This morning I finished a draft of Chapter 4 in a chapter-book biography of a fellow I’ll call Smith. It’s been slow going, and not just because I’m a poky writer. I’ve got a knack for stringing quotes together, but Smith — as fascinating a character as he was — never said much. He was taciturnity personified. I don’t know that he ever wrote a letter. He was in the public eye from his early 20s until his mid-80s and didn’t even give a published interview until he was in his 50s. After that, what he did have to say was not terribly introspective, and fairly inarticulate.

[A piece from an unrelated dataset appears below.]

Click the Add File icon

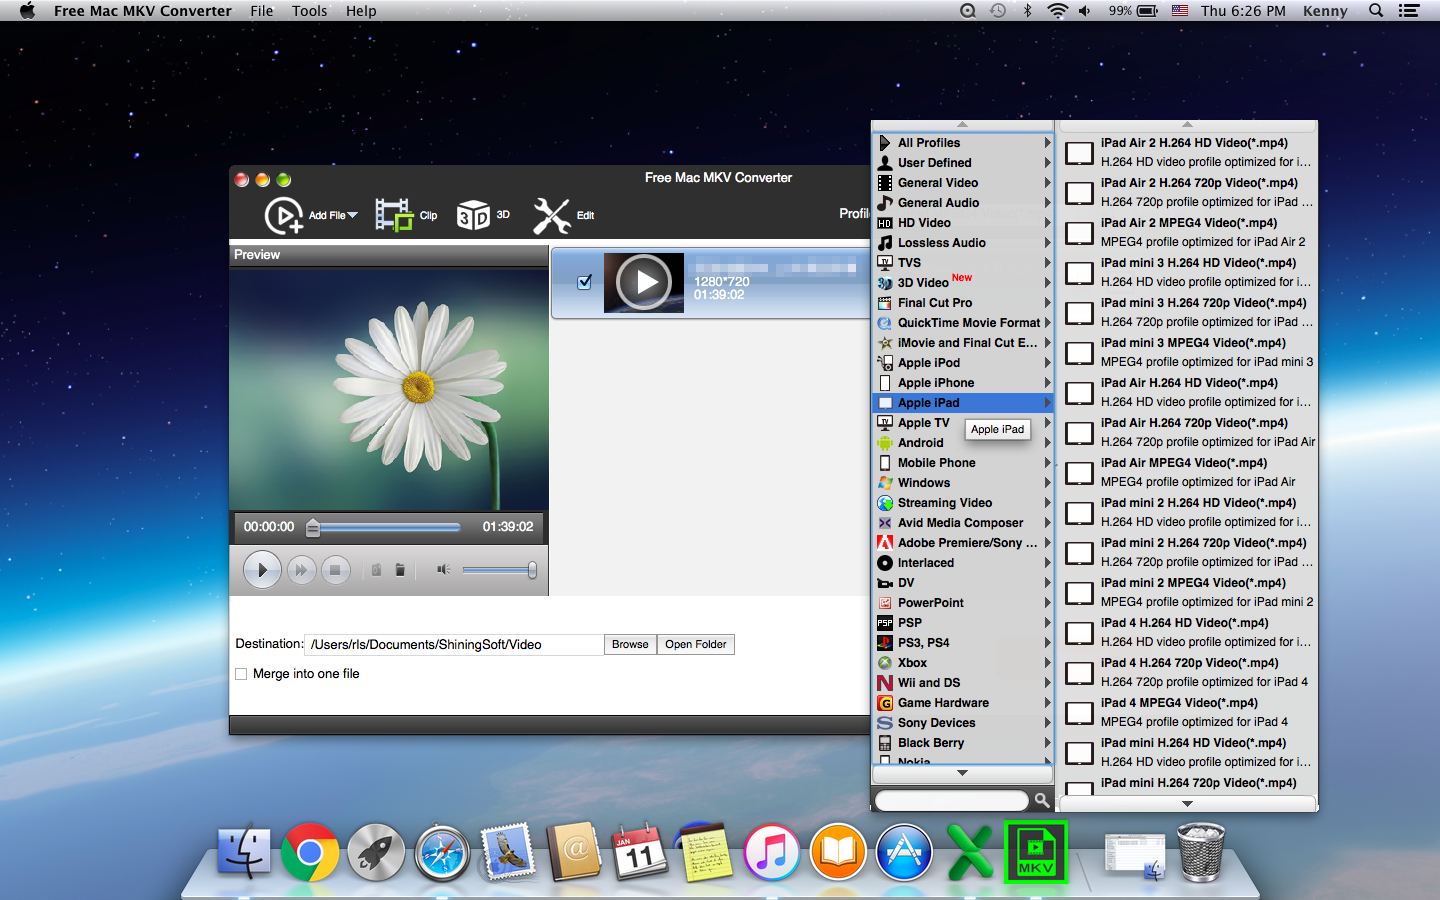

Contrast that with another biography subject I’ve been working on. We’ll call this other guy James. James wrote, and wrote, and wrote. Also in the public eye from his early 20s to his mid-80s, James came in writing and kept it up until nearly the end — books, magazine articles, radio shows, documentaries, and massive amounts of letters. Lately I’ve been reading letters he wrote as a teenager — the actual letters, not reproductions — and feeling infinitely more like a historian than I ever did while pursuing my B.A. in history at the University of Texas.


What’s most interesting to me is how spending a lunch hour researching James seems to fuel me up for writing about Smith the next morning. I just wonder how, once I finish writing about Smith, I’ll ever manage to organize all the material I’ve been able to gather for the next draft of my manuscript on James.